Fleurette couldn’t see above anyone’s head, so I let her climb the stairs of the library (closed until further notice) and perch atop a lamppost pedestal. She wrapped her arm around the post and craned her neck to see. In a peach-colored afternoon dress that flowed and swirled around her and her hair in dark glossy waves around her shoulders, she looked like Liberty with her torch. I stood below and watched with alarm as young men took their eyes off the proceedings down the street and grinned up at her instead. S
he kept her chin high, but I saw her glancing down at her admirers and wished I’d taken the post with her to discourage their interest.
The intersection had been cleared as if for a duel. One of Paterson’s older trolley cars sat on the tracks, awaiting its fate. An enormous black motor car lurked on the other side of the intersection, half a block away, its engine growling. A wooden platform had been built for the camera, which stood all alone on its three-legged stand.
Finally the motor car’s engine roared and a conductor jumped into the trolley and waved to the crowd. Everyone yelled back and fluttered their handkerchiefs at him. The driver of the motor car stood and waved to even more applause. Then they both settled down and a hush fell over the crowd.
The cameraman gave a nod. Someone raised a megaphone and counted down.
“Three. Two. One. Go!”
Over gasps and screams from the audience, the trolley rolled along its tracks and the motor car came at it broadside, picking up speed, just as Henry Kaufman had. The conductor looked out with an exaggerated expression of fear, which drew a laugh from the audience just as the car plowed into the trolley.
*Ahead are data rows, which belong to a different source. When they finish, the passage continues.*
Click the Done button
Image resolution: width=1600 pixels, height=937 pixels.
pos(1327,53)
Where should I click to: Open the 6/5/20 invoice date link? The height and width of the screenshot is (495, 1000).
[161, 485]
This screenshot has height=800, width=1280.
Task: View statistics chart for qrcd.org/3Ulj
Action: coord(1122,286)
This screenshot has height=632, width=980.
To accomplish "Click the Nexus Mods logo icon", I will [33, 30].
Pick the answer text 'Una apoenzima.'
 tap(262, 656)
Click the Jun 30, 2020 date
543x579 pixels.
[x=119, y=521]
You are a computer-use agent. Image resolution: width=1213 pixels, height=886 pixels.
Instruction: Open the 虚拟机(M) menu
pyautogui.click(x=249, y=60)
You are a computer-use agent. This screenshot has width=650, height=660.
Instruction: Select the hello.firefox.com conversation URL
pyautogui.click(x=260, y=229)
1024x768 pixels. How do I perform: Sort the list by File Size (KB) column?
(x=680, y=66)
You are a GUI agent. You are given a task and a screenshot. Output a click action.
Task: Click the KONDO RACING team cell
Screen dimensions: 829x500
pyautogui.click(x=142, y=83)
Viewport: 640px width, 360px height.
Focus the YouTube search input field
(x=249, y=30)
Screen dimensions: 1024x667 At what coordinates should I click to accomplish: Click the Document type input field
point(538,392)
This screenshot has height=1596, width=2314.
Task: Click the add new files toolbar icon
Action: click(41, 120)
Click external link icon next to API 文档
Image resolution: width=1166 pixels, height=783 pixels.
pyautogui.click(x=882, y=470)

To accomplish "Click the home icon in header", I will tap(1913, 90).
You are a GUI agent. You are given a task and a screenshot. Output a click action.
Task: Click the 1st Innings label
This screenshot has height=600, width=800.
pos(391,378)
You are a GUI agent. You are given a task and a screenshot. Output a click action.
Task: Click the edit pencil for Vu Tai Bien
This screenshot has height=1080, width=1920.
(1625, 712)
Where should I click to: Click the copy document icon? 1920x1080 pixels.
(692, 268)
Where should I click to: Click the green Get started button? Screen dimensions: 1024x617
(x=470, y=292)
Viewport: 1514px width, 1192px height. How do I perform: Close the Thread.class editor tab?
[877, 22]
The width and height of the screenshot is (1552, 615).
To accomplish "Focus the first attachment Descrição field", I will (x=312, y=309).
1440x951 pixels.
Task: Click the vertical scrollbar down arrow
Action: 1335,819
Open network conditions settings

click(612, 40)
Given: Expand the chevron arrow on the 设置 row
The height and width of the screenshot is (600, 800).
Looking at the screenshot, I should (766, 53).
It rocked back and forth. The conductor’s expression grew more alarmed, and finally, with one last push from the motor car, it collapsed on its side, its wheels spinning.
Cheers erupted from the crowd. Fleurette was jumping up and down and clapping madly. Policemen, firemen, and a doctor with his medical bag all ran to the trolley, but the conductor emerged, victorious, shaking his fists in the air. All around me, people were congratulating one another as if they’d had some role in the outcome.
I turned to look for Fleurette, but at that moment I felt a hand on my sleeve. It was the red-haired girl from the factory.
“You don’t remember me,” she shouted, straining to be heard over the crowd. She was younger than I’d first realized—not much older than Fleurette—and would have been pretty if she hadn’t spent her life in a dye shop. Her hair was thin and dull, her mouth pinched, and there was a burn mark on her neck and another one like it on the back of her hand, both of them quite brown, suggesting an accident that occurred years ago. Her fingers bore the gray stains that accumulated from the dye.